_ABOUT THIS EXERCISE_: Pictures aside, output each record exactly.

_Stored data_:
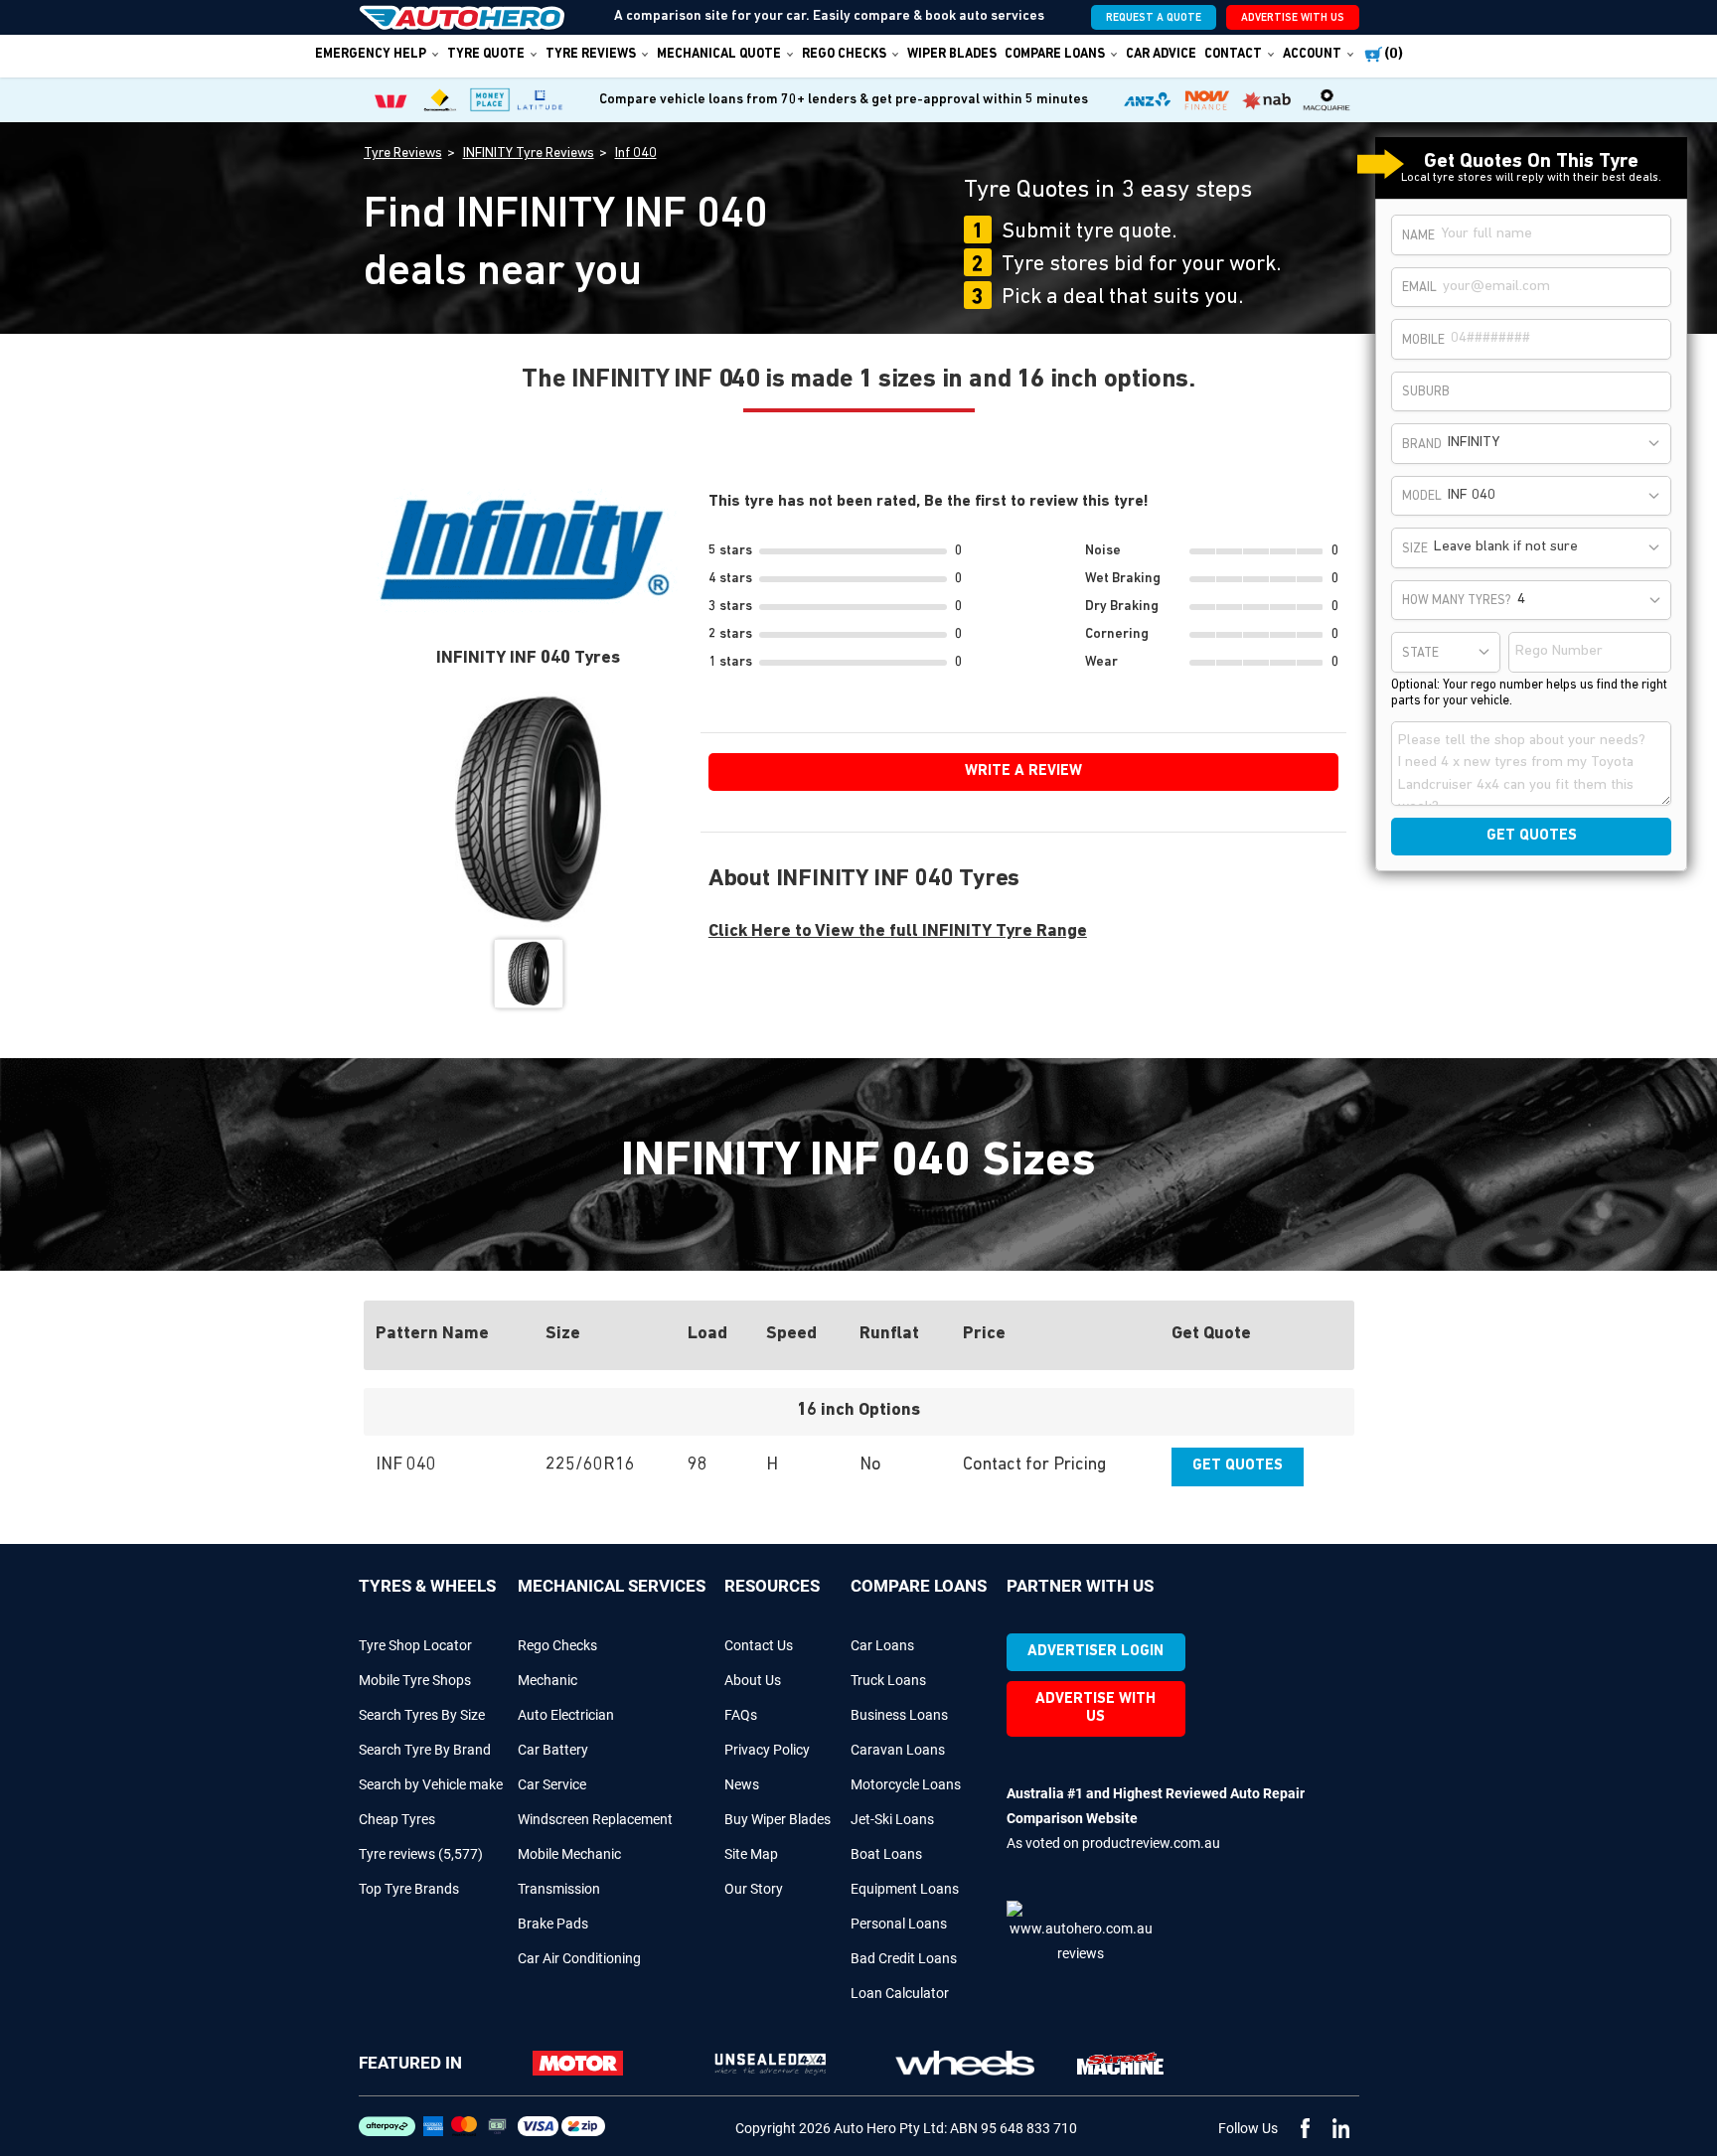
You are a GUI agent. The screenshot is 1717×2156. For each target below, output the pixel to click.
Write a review (1023, 771)
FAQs (740, 1715)
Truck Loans (888, 1680)
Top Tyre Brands (409, 1889)
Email (1419, 287)
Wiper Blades (952, 54)
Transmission (559, 1889)
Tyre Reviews (591, 54)
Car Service (552, 1784)
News (741, 1784)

_RESPONSE BOX_:
You are a GUI agent. The screenshot is 1717×2156. For each target below, output the pixel to click.
Write a review (1023, 771)
FAQs (740, 1715)
Truck Loans (888, 1680)
Top Tyre Brands (409, 1889)
Email (1419, 287)
Wiper Blades (952, 54)
Transmission (559, 1889)
Tyre Reviews (591, 54)
Car Service (552, 1784)
News (741, 1784)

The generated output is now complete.